Lamentablemente ella sabía que a mí también me gustaba y quería provocarme
cuando se le acercaba. Tanta bronca me daba esa chica que dejé de soñar cosas
premonitorias y comencé a soñar que la mataba.
Al entrar al
comedor, Caroline nos vio. Se fue acercando. La había visto, pero no quería
problemas a la hora del almuerzo, y menos frente a Frank.
Yendo a la mesa de
comida, Caroline se paró frente a mí. Todos se callaron.
-Miren
quién está aquí. Una lunática- dijo. Sus seguidoras se rieron
-Escúchame
bien Caroline, deja de molestarme-
-Déjame
pensar- dejó tres segundos y contestó con una sonrisa- No-
-¿Por
qué no te vas a otro sitio a molestar, Caroline?- dijo Frank
-Si
quieres, te puedo molestar a ti- dijo mirándolo de los pies a la cabeza
mordiéndose el labio inferior
-No
molestarás a nadie- contesté. Me miró
-Eres
la última persona a quien dejaría de molestar, querida-
-Sé que
no quieres problemas aquí, así que búscalas en otra parte- estaba irritándome
-Vete,
Caroline- comentó Frank
-Solo
me iré porque tú lo dices, mi amor- besó a Frank el la mejilla. Me puse furiosa
y corrí hacia ella
-Déjala.
Solo quiere hacerte enojar- me detuvo poniendo sus brazos alrededor de mi
cintura
-Ya nos
volveremos a ver, lunática.
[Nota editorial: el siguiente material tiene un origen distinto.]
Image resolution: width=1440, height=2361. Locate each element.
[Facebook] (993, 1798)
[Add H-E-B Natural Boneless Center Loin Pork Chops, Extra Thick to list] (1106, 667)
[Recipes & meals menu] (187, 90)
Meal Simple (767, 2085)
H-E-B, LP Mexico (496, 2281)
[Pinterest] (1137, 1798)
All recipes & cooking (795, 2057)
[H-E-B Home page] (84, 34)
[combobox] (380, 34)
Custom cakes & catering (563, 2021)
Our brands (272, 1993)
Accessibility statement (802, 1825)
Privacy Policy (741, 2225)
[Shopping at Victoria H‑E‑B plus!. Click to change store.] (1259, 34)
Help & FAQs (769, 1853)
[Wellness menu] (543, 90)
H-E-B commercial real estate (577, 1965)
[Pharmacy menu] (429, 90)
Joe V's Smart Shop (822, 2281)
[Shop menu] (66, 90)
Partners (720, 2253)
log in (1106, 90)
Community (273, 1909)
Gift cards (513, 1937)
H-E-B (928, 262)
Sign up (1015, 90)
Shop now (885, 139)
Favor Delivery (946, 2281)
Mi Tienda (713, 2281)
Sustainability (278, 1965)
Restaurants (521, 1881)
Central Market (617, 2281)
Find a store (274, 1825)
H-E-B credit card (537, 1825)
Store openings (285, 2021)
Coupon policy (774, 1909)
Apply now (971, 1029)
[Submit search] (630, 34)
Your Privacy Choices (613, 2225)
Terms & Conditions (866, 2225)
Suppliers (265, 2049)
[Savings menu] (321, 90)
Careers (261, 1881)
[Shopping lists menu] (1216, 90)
Adiós, Franky- contestó Caroline. Se marchó
Furiosa dejé la
comida y me fui del comedor. Corriendo me dirigí al pequeño y bello jardín que tranquilizaba
mi furia. Frank corrió detrás de mí.
-Hey,
no te pongas así- me dijo
-¡¿Y
cómo quieres que me ponga?!- le contesté gritando- ¡Si esa loca está todo el
tiempo molestándome e irritándome!-
-Eso es
lo que quiere. No le des el gusto, Begg-
-El día
en que nadie lo sepa la voy a...-
-No
harás nada porque lo impediré. No quiero que te metas en problemas-dijo-¿Por
qué saltaste cuando me besó?-
-¡¿Y a
ti qué te importa?!-
-Sabes
que me importa mucho lo que sientes-
-Porque...eres
uno de mis mejores amigos y sé que esa Caroline no te agrada-
-Claro-
dijo con una sonrisa
¿Era posible que
algún día dejara de sonreír? Si seguía así algún día lo iba a matar. Es que no
podía ser más perfecto. Mis amigas solo decían que era lindo, pero que era un
inmaduro para su edad. A mí no me importaba si era maduro o inmaduro, lo que me
importaba era que me hacía reír. Para enamorarme debían hacer eso, y él lo
había conseguido.
La hora del
almuerzo había acabado y teníamos una salida escolar. Estaba muy emocionada. Un
día entero fuera del colegio con mis mejores amigos. Fue una lástima al
enterarme de que iría Caroline y sus fanáticas, o mejor dicho “el club del
Carolingitis”. Lo que más me emocionaba era que esa noche iba a ver a Frank. No
sabía en dónde, pero me quería decir algo muy importante.
Cuando salimos, una
de las profesoras del colegio nos acompaño, ya que la nuestra estaba muy
engripada. Íbamos a la ciudad. Que yo recordara jamás había ido a la ciudad,
así que estaba más emocionada todavía.
Subimos al micro
escolar. La profesora nos dijo que el viaje iba a durar tres horas.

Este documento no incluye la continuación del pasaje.